Reproduce the listing verbatim, beginning at the line that contains "What do you see at coordinates (11, 21)" and continuing through the end of the listing.

====

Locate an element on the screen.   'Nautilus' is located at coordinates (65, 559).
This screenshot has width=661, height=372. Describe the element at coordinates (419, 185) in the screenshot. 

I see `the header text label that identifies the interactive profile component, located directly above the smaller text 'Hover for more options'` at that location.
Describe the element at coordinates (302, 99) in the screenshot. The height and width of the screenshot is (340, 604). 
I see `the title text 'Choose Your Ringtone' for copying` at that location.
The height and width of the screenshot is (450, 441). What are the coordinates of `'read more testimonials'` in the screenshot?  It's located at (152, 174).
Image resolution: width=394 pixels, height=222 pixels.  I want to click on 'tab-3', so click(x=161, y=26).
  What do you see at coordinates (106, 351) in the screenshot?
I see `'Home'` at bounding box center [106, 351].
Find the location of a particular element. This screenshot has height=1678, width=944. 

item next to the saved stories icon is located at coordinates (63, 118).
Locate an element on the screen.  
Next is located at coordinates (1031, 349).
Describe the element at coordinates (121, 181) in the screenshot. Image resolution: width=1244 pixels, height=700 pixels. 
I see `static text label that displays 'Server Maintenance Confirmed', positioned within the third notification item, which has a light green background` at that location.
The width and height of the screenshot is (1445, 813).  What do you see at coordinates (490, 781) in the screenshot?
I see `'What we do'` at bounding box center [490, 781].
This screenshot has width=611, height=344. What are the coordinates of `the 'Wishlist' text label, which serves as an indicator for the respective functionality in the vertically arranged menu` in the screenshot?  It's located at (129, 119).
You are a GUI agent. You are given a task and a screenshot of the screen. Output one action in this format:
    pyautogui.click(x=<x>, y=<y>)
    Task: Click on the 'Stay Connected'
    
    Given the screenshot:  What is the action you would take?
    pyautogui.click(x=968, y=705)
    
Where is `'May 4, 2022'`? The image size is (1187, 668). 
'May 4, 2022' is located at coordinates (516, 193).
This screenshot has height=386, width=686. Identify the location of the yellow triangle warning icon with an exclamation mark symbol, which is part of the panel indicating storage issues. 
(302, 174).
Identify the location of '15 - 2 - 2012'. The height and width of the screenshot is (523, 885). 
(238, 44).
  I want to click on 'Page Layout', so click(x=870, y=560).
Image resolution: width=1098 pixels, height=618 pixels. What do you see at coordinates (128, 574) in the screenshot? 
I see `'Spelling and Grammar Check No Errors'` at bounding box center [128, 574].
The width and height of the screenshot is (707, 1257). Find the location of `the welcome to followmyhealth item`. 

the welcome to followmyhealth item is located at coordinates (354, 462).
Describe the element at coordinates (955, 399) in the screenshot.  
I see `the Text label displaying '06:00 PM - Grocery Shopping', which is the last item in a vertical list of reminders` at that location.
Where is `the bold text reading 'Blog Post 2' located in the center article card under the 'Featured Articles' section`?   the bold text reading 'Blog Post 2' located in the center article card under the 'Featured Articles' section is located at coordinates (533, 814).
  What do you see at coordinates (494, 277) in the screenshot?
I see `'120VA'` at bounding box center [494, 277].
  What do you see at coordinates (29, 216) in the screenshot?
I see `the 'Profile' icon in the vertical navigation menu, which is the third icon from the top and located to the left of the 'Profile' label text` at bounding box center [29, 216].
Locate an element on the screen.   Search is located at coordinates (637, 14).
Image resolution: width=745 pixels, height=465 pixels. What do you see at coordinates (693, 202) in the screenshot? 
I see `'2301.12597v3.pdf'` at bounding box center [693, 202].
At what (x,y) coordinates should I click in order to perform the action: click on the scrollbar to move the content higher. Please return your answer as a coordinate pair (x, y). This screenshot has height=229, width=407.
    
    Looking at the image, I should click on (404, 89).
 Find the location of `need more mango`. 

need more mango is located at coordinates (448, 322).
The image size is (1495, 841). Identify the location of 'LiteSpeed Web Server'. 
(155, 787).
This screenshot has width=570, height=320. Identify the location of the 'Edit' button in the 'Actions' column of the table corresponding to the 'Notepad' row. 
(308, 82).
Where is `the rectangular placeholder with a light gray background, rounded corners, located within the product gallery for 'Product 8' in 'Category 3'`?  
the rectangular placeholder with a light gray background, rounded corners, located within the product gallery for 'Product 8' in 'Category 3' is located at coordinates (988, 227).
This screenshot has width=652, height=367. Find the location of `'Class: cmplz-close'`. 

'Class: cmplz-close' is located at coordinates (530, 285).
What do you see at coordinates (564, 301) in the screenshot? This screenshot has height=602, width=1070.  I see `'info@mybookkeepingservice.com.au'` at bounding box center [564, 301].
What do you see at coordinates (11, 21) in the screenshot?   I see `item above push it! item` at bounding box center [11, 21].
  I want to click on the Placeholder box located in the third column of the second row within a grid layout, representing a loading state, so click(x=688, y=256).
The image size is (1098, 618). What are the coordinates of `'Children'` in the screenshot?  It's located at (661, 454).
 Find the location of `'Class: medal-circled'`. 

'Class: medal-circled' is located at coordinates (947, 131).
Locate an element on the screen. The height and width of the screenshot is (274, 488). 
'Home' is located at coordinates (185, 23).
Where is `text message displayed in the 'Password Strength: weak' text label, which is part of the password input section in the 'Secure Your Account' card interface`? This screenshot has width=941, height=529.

====

• [RESULT OF THIS TASK]:
What do you see at coordinates (11, 21) in the screenshot?   I see `item above push it! item` at bounding box center [11, 21].
  I want to click on the Placeholder box located in the third column of the second row within a grid layout, representing a loading state, so click(x=688, y=256).
The image size is (1098, 618). What are the coordinates of `'Children'` in the screenshot?  It's located at (661, 454).
 Find the location of `'Class: medal-circled'`. 

'Class: medal-circled' is located at coordinates (947, 131).
Locate an element on the screen. The height and width of the screenshot is (274, 488). 
'Home' is located at coordinates (185, 23).
Where is `text message displayed in the 'Password Strength: weak' text label, which is part of the password input section in the 'Secure Your Account' card interface`? This screenshot has width=941, height=529.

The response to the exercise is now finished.